Wilde began her career as a model. Spotted at age 14 by Naomi Campbell, she joined her agency Premier Model Management and appeared in campaigns for companies including L.K.Bennett, Lacoste, Abercrombie & Fitch, Burberry, Topshop and posed for InStyle, Cosmopolitan, Vogue and Nylon.

In 2007, she was named the second-most-eligible girl in Britain but rejected press attention and the "It girl" label.

In December 2009, Wilde made her acting debut in the adventure comedy film St Trinian's 2: The Legend of Fritton's Gold. In May 2010, Wilde appeared in an episode of the BBC television series Doctor Who as one of the eponymous vampires in "The Vampires of Venice".
•••••
§ REQUIRED ACTIONS
A) In the text about Wilde, what is the part between "Wilde began her" and "Vogue and Nylon.", inclusive, with "Lacoste" swapped for "Chanel"?
B) Can you rewrite the paragraph of the text about Wilde that begins "In December 2009" as a short bulleted list, keeping its main facts?
The records have no connection to the text about Wilde.

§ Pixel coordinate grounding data
•••••
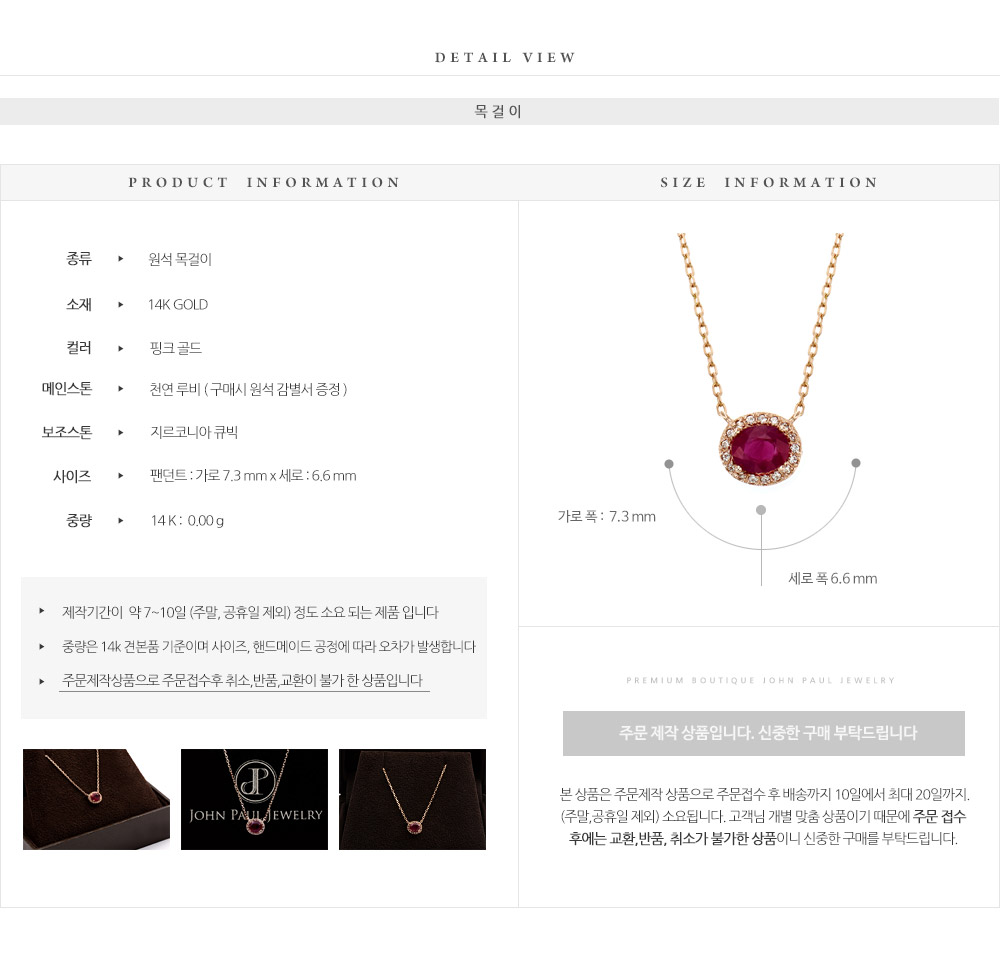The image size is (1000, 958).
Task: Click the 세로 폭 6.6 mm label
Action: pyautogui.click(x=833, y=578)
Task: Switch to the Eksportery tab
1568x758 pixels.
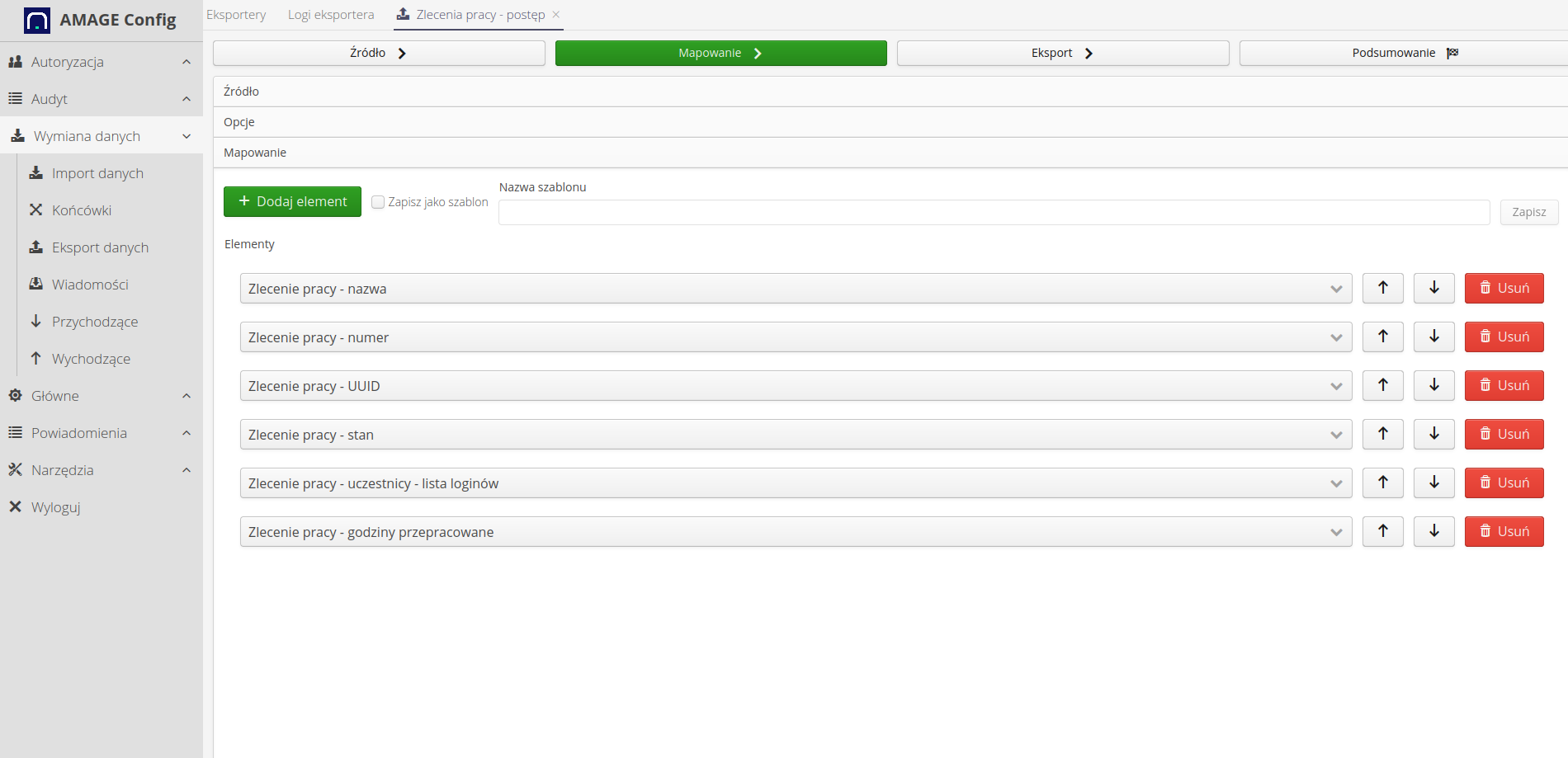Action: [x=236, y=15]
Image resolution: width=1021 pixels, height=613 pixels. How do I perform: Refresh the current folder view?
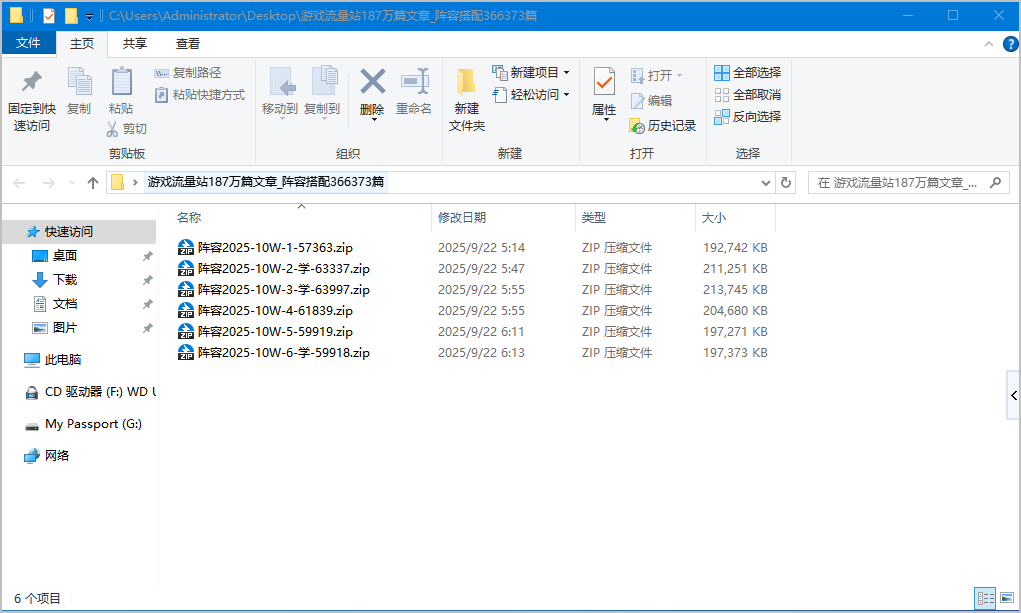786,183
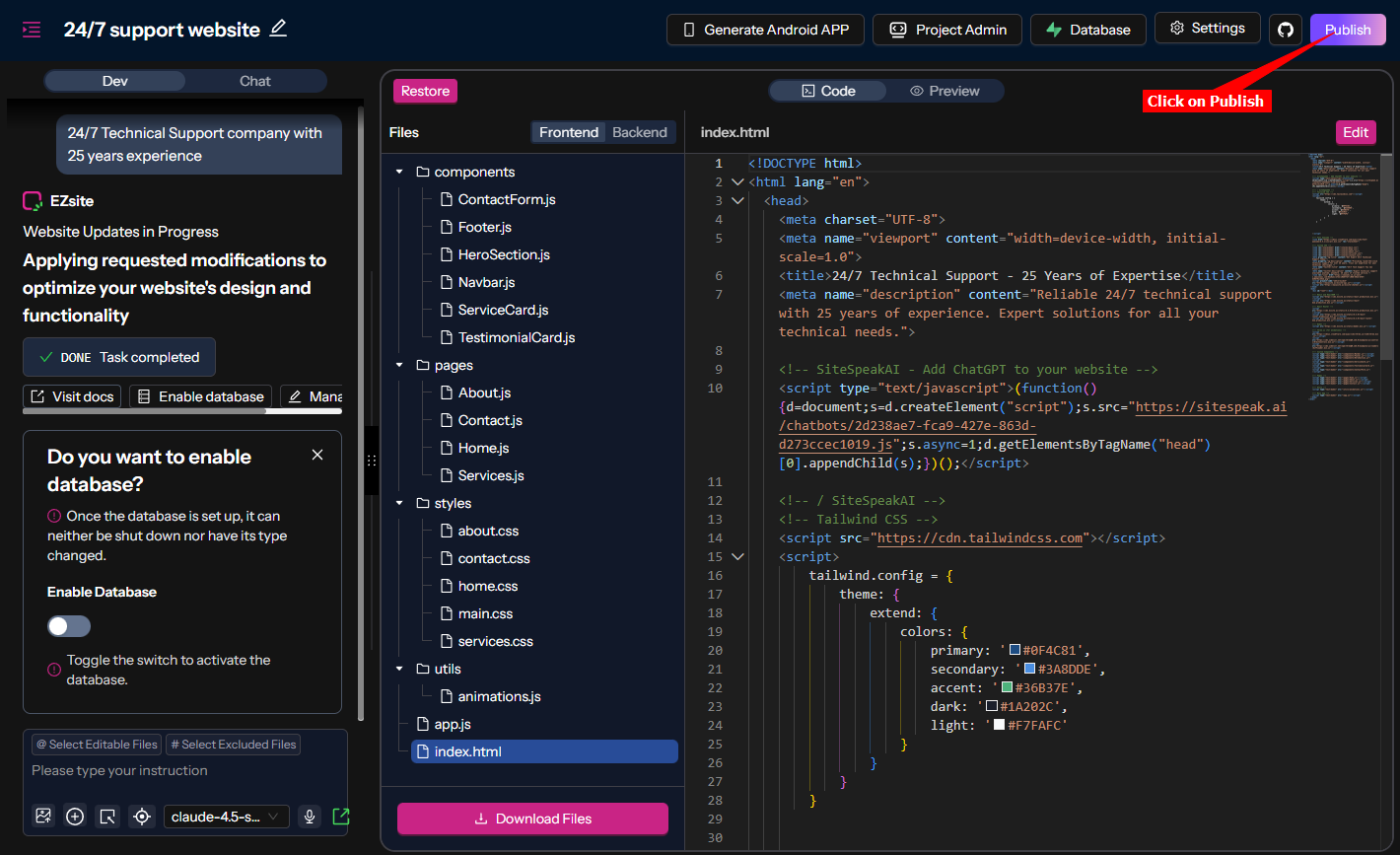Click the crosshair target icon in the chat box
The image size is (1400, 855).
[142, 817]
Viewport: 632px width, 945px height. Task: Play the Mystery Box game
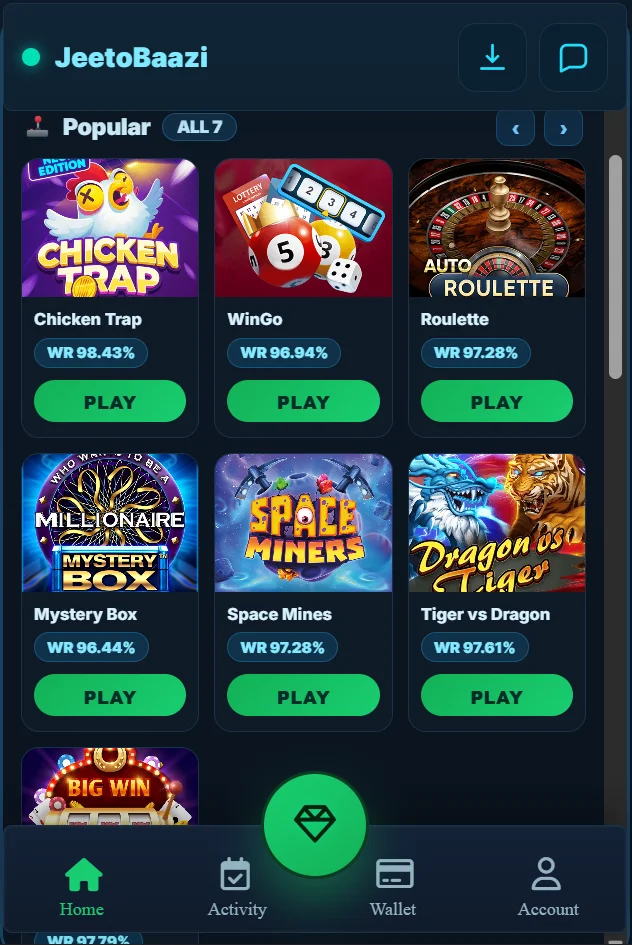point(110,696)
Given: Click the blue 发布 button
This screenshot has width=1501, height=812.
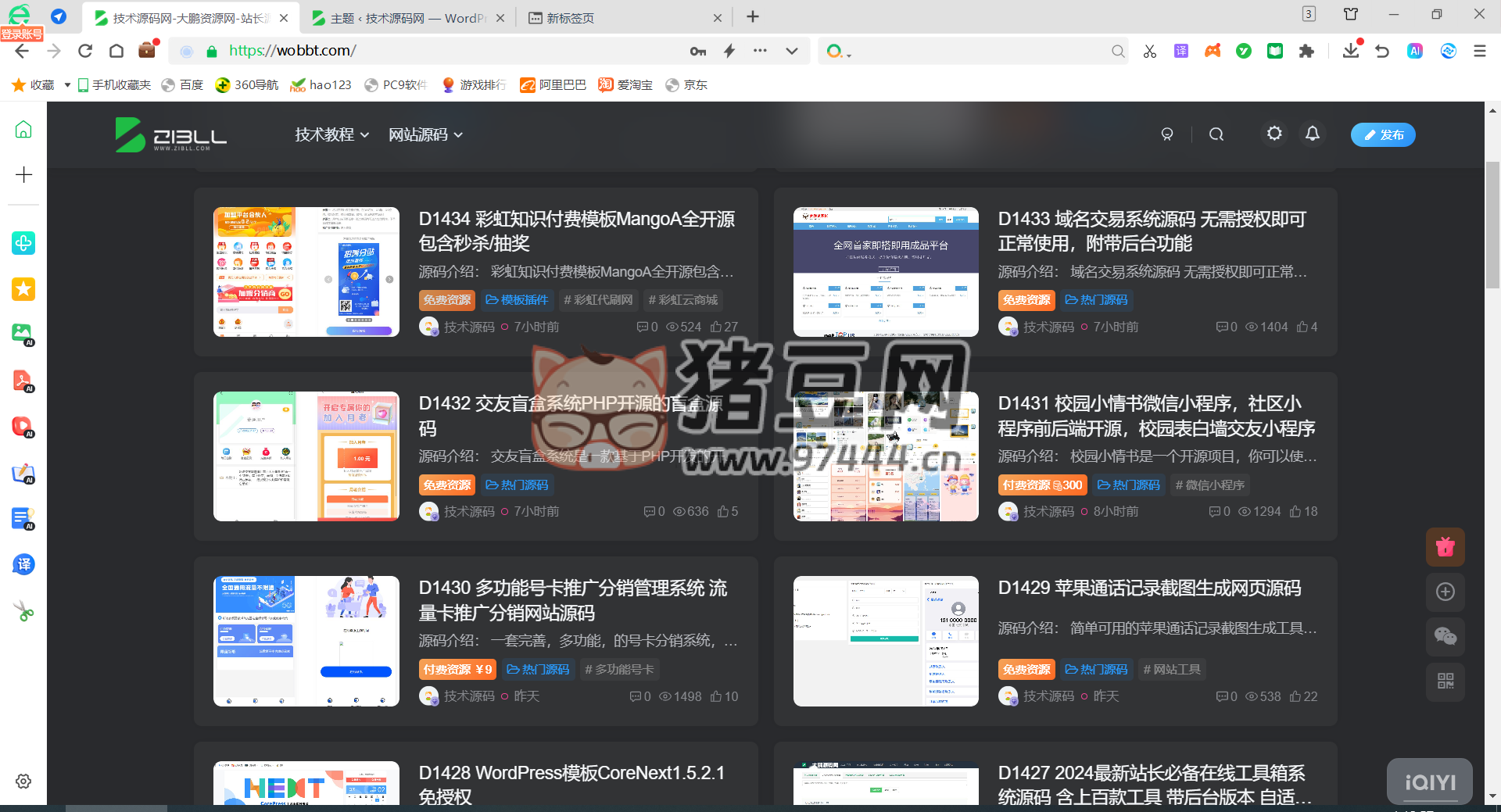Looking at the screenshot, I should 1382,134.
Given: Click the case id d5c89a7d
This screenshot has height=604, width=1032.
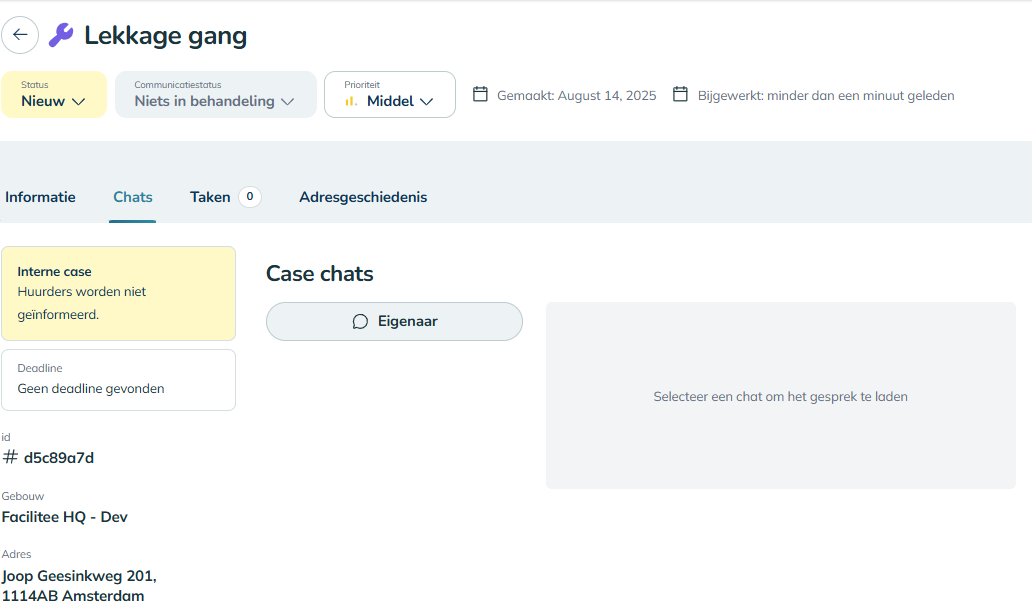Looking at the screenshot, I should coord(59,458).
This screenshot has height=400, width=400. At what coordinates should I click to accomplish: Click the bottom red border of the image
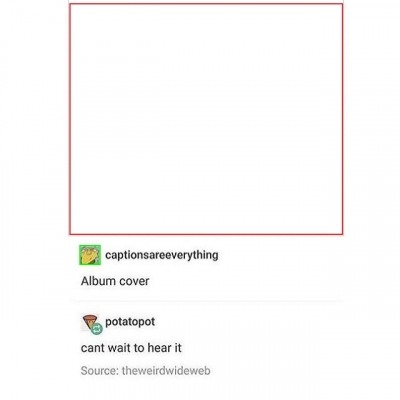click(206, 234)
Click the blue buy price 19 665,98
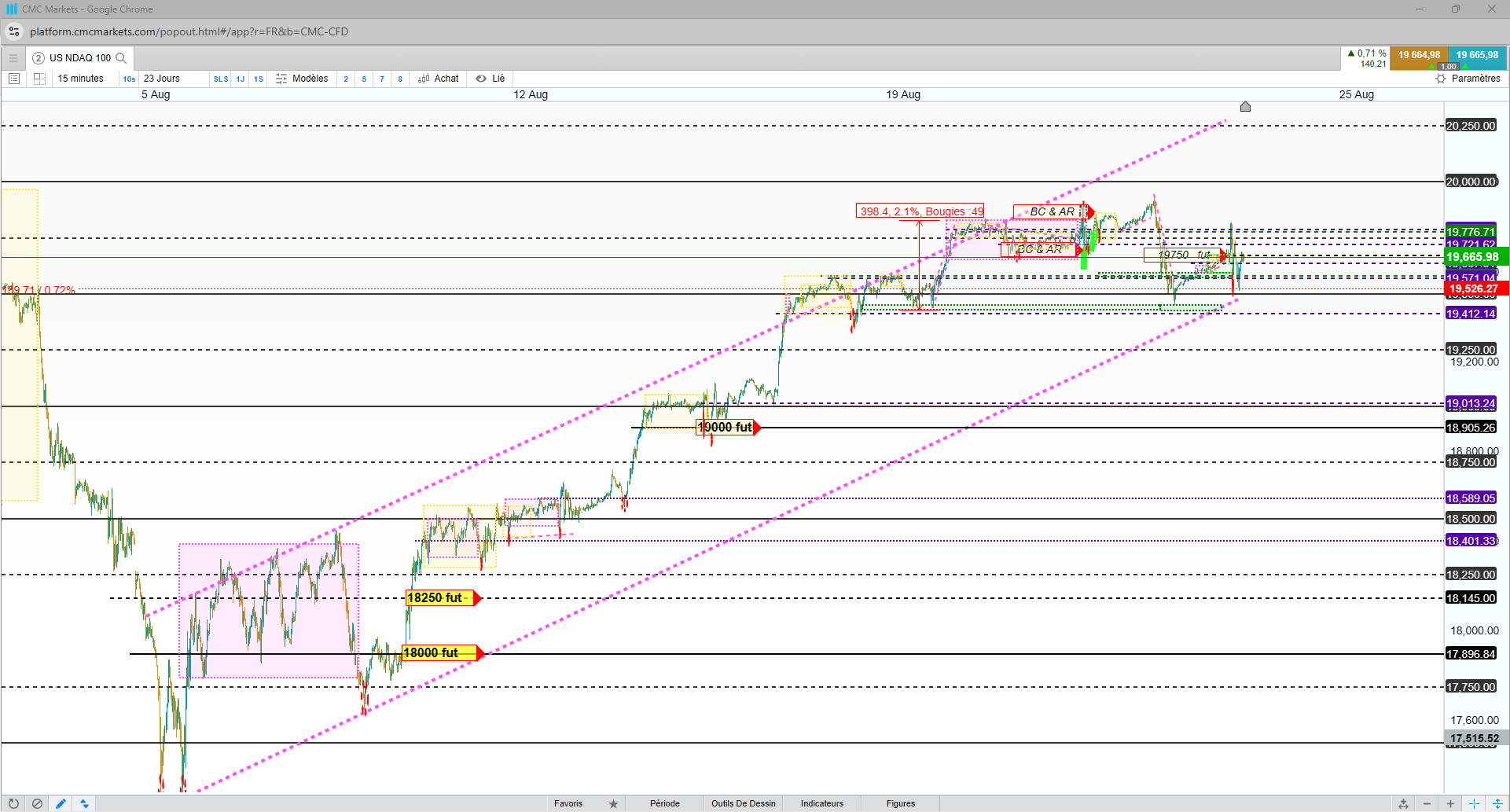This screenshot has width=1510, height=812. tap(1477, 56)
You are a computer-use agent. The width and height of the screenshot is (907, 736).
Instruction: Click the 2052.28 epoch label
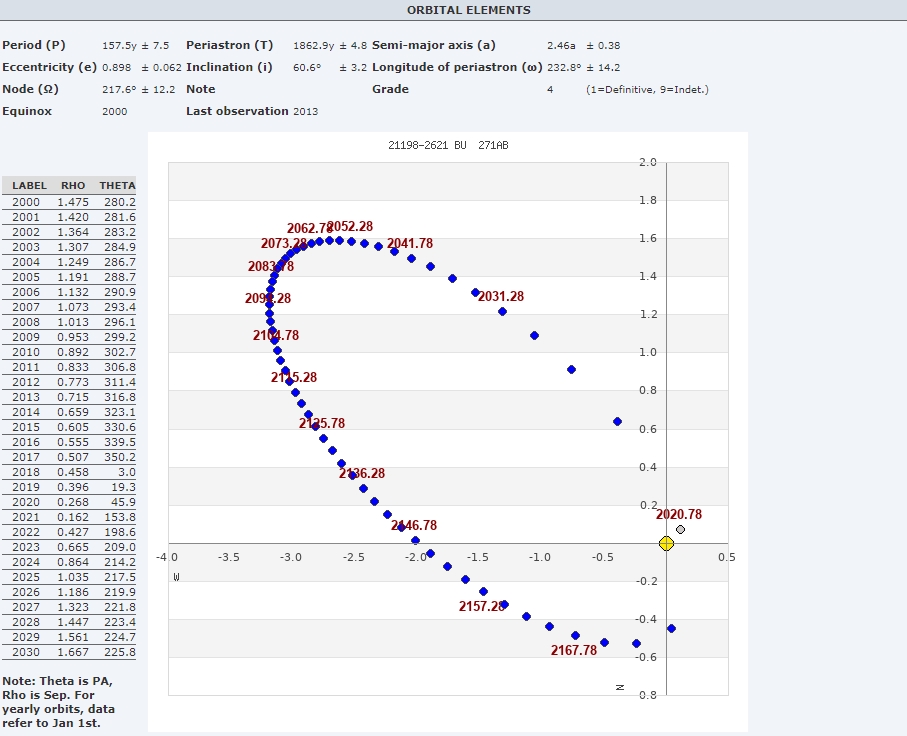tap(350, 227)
•••••
§ RESPONSES BY TASK
A)
Wilde began her career as a model. Spotted at age 14 by Naomi Campbell, she joined her agency Premier Model Management and appeared in campaigns for companies including L.K.Bennett, Chanel, Abercrombie & Fitch, Burberry, Topshop and posed for InStyle, Cosmopolitan, Vogue and Nylon.

B)
- December 2009: Wilde made her acting debut in the adventure comedy film St Trinian's 2: The Legend of Fritton's Gold.
- May 2010: She appeared as one of the eponymous vampires in "The Vampires of Venice," an episode of the BBC series Doctor Who.